East Rock: It’s one of the things they say you must do before you graduate, but if you’re not in shape enough for a 40-minute run, then Parents’ Weekend might be the ideal time to see all of New Haven from the top of a cliff. The views are beautiful, even more so from the back seat of the family sedan when you’re not winded from the run. Unless you have an active family, in which case you should leave the Range Rover at Pierson-Sage and make the hike Brady-style.
Yale University Art Gallery and the Center for British Art: Art-viewing is a perfect parent activity because it lets you marvel together at the impressive collections amassed by Yale, have superficially or genuinely intellectual conversations, or have hours of complete silence. And it tuckers them out from all the walking — we won’t tell them about the elevators if you don’t. It’s even a fun activity for upperclassmen whose parents probably haven’t seen the new American art wing.
Chapel Street and Broadway: The world-vision of Bruce Alexander is infinitely more enjoyable with a parent’s credit card. If that plastic elf lawn ornament has been calling to you all semester, go get it. If you want some classic painted ceramics or some lingerie from Lulu’s, take a detour down Chapel Street when walking between your dorm and the Omni.
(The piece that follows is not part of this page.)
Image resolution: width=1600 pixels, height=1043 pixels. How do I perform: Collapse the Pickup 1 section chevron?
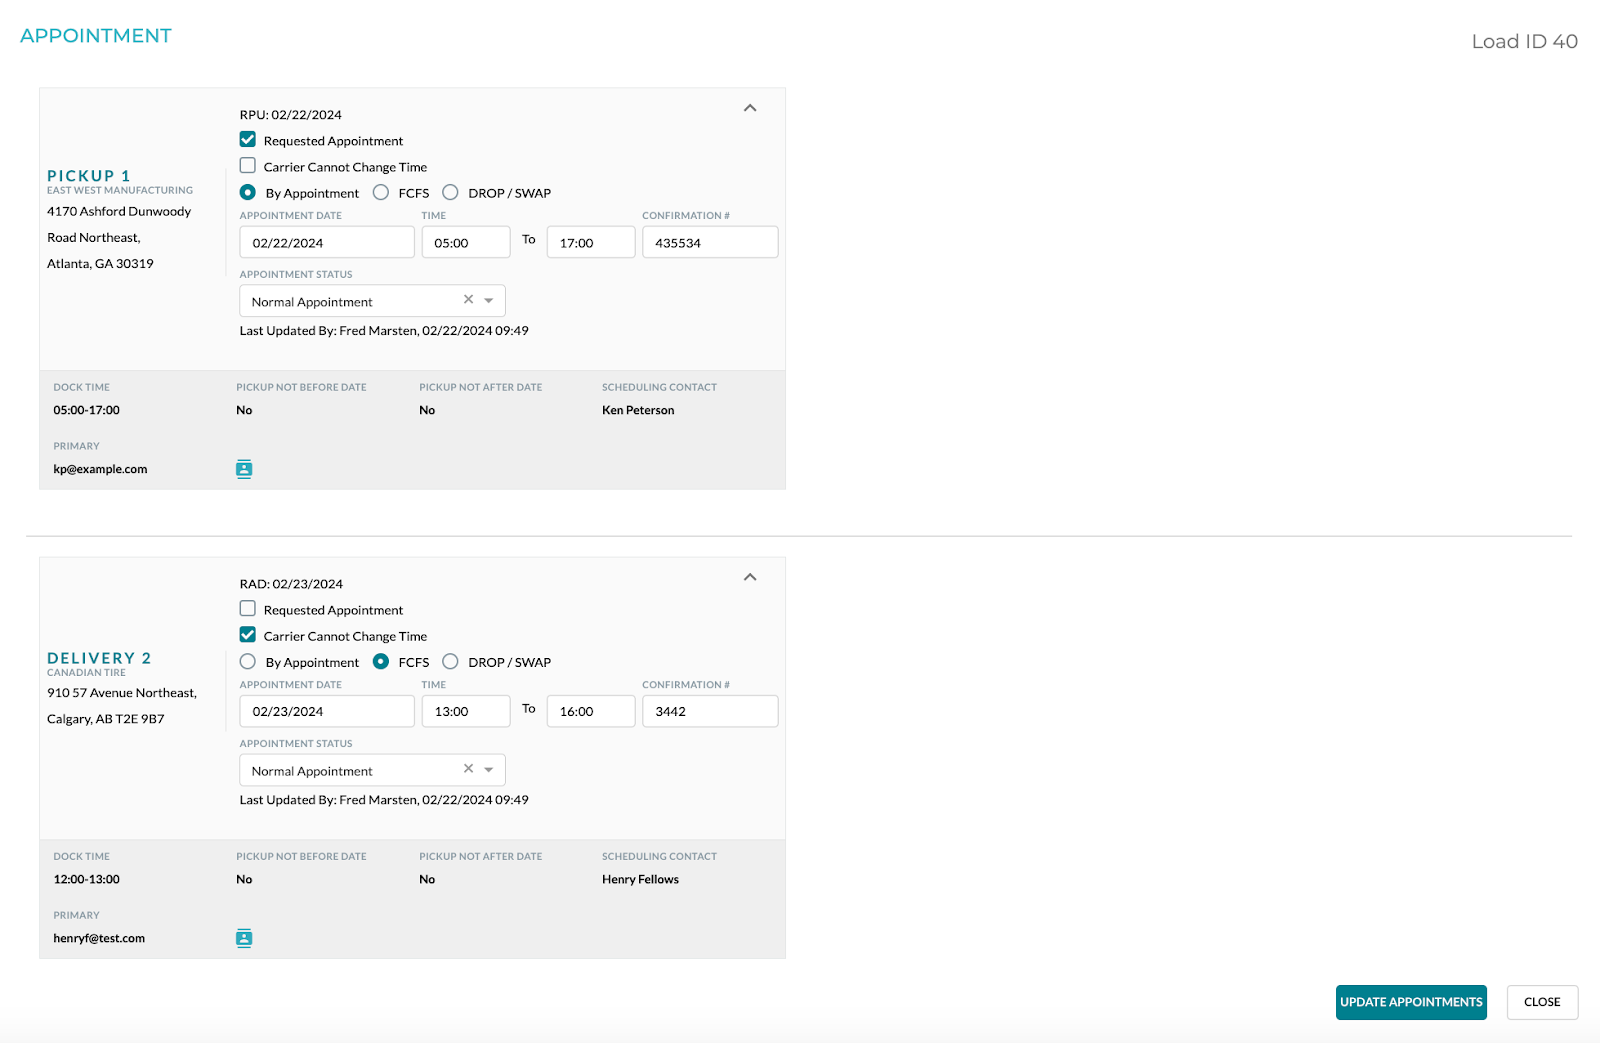pos(750,108)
And if all else fails, there are always more Yale souvenirs to be purchased from the bookstore.
Clinton Crossing and the All-American mall: If you find the shopping options on Broadway unfulfilling, can’t wait for J.Crew, or find yourself completely unprepared for the amount of rain that falls in New Haven on a weekly basis, the Connecticut mall scene is an ideal place to find duckboots or an Abercrombie and Fitch.
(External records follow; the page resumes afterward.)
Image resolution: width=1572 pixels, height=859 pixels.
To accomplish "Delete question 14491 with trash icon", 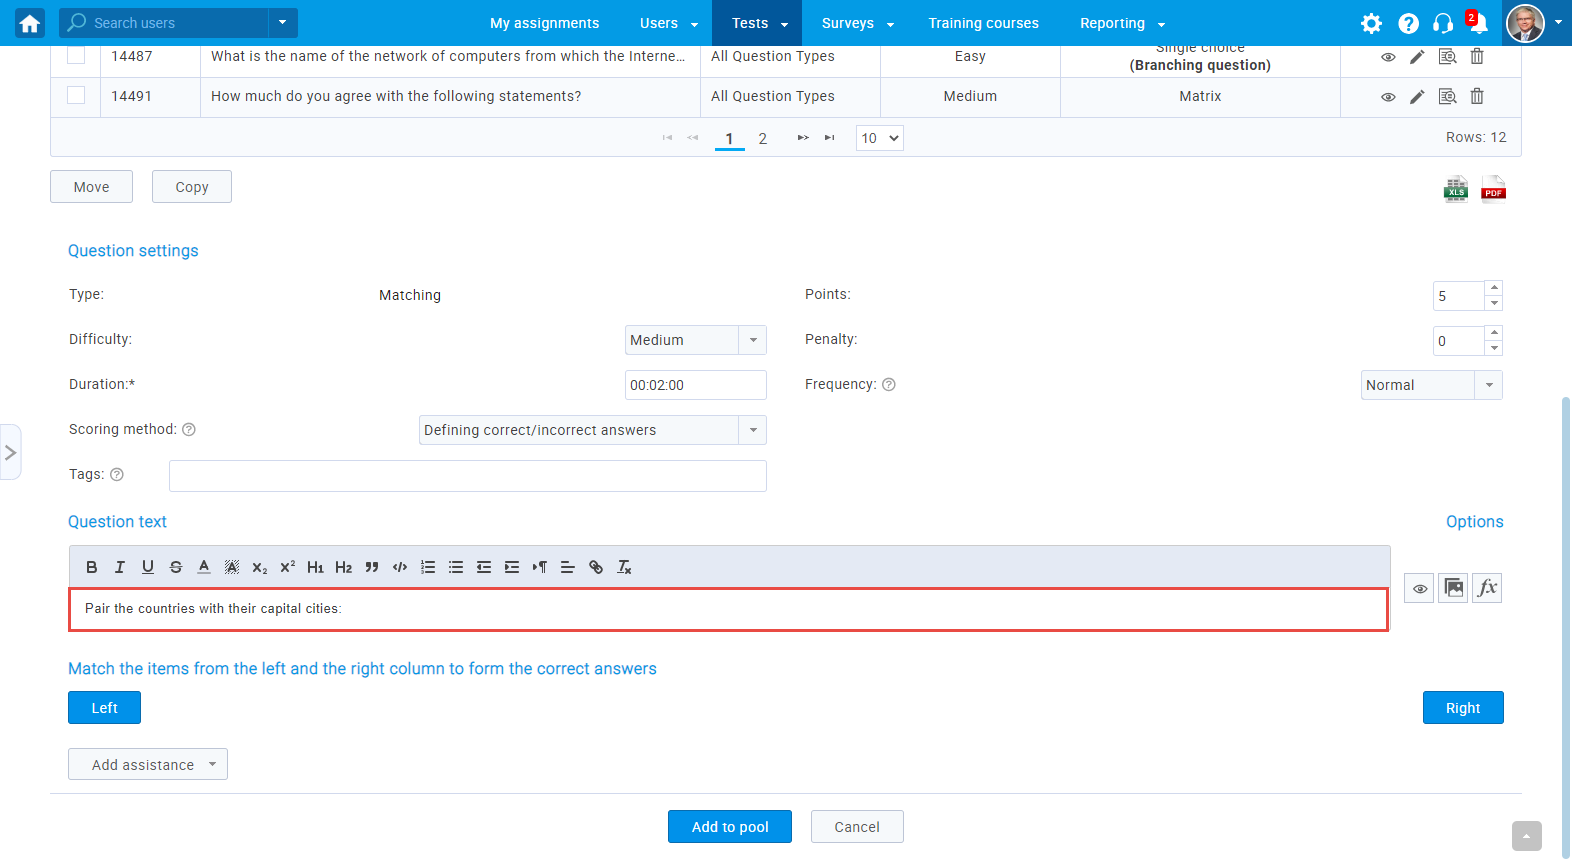I will [1477, 97].
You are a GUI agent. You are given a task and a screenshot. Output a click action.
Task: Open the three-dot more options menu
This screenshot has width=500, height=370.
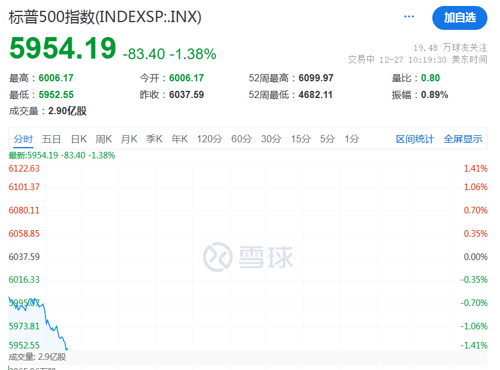(409, 17)
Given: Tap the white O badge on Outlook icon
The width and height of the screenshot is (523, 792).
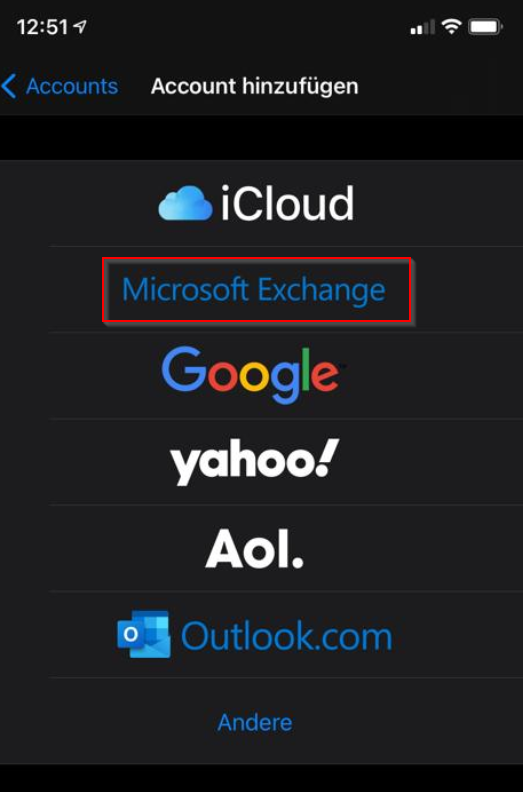Looking at the screenshot, I should click(130, 634).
Friendly entertainment: a guide to PG-13 evening activities that’ll give you enough time to put your parents to bed, go out, pass out, wake up, consume quarts of cranberry juice and seem well-rested and sunny for brunch in the morning.
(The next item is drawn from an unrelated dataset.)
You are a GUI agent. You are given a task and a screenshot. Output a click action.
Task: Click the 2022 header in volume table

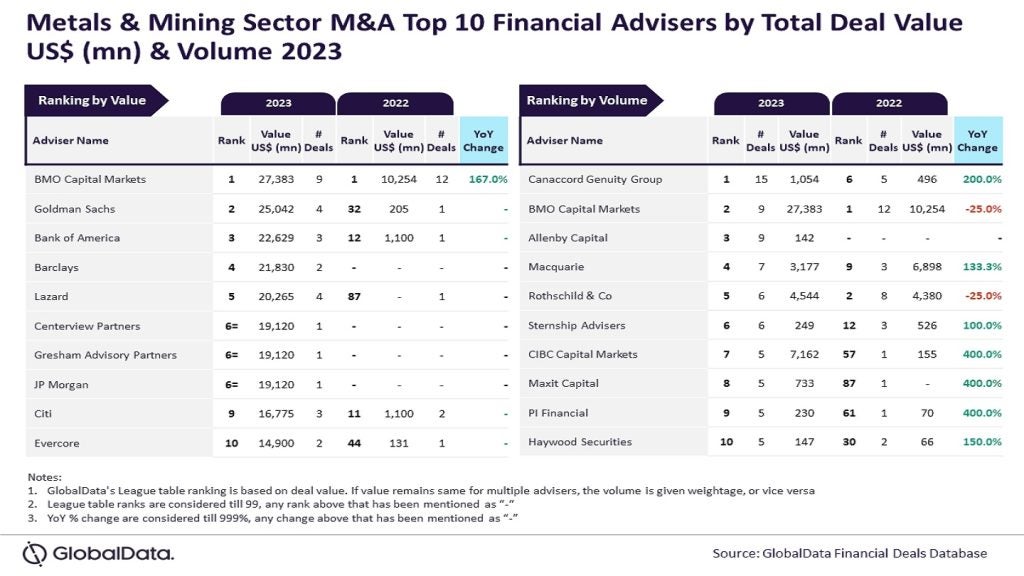click(x=889, y=104)
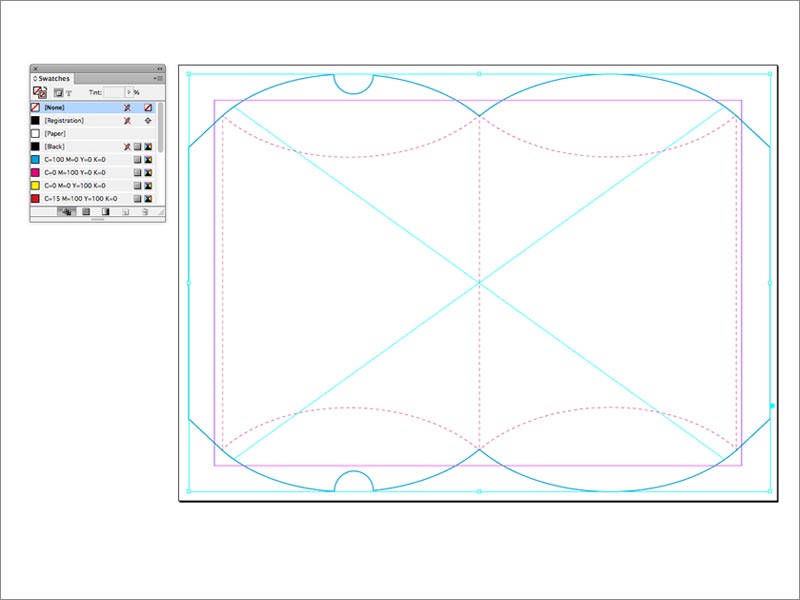Click the Show Color Swatches icon

(86, 212)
Hey a cappella community — yes you — you have a community of parents to entertain on Saturday night with your own definition of wit and Indigo Girls joy. Oh wait, before you go, remember to store that Rolling Stone laying out in your common room if need be. Okay, now out with you:
The Alley Cats and Proof of the Pudding will be performing together at 8:30 p.m. Saturday in Branford. The Duke’s Men will be with Mixed Company at 8:30 and again at 10:00 in Berkeley. The Exit Players will do improv comedy with the SOBs, who will do what seems like improv singing at 8:30 in Morse. Something Extra, the Baker’s Dozen, Red Hot and Blue and the rest of Yale a cappella will also be giving concerts that night in other residential colleges around campus.
The shows are overcrowded but generally fun, good for parents of the performers and for parents of friends of the performers who are performing nothing themselves.
For evening fun with instruments and vocals, there is the Yale Symphony Orchestra show featuring the Yale Glee Club and Freshman Chorus. Otherwise, especially for those without dinner reservations, there is the Yale Cabaret, a weekly production performed by second-year students in the Yale School of Drama Friday and Saturday nights at 8:30.
In the end, your parents will come and go with little disturbance to your night life. You’ll get a full belly, a new pair of pants, as good an excuse as any to clean your room, and perhaps a little excessive parental loving and pride. And dinero. In the shadow of the Tercentennial, this year’s Parent’s Weekend should pass like most, with minimal trauma and a brand new case of Diet Dr. Pepper bought from your local grocer and absolutely flat after riding in the trunk of a car for nine hours.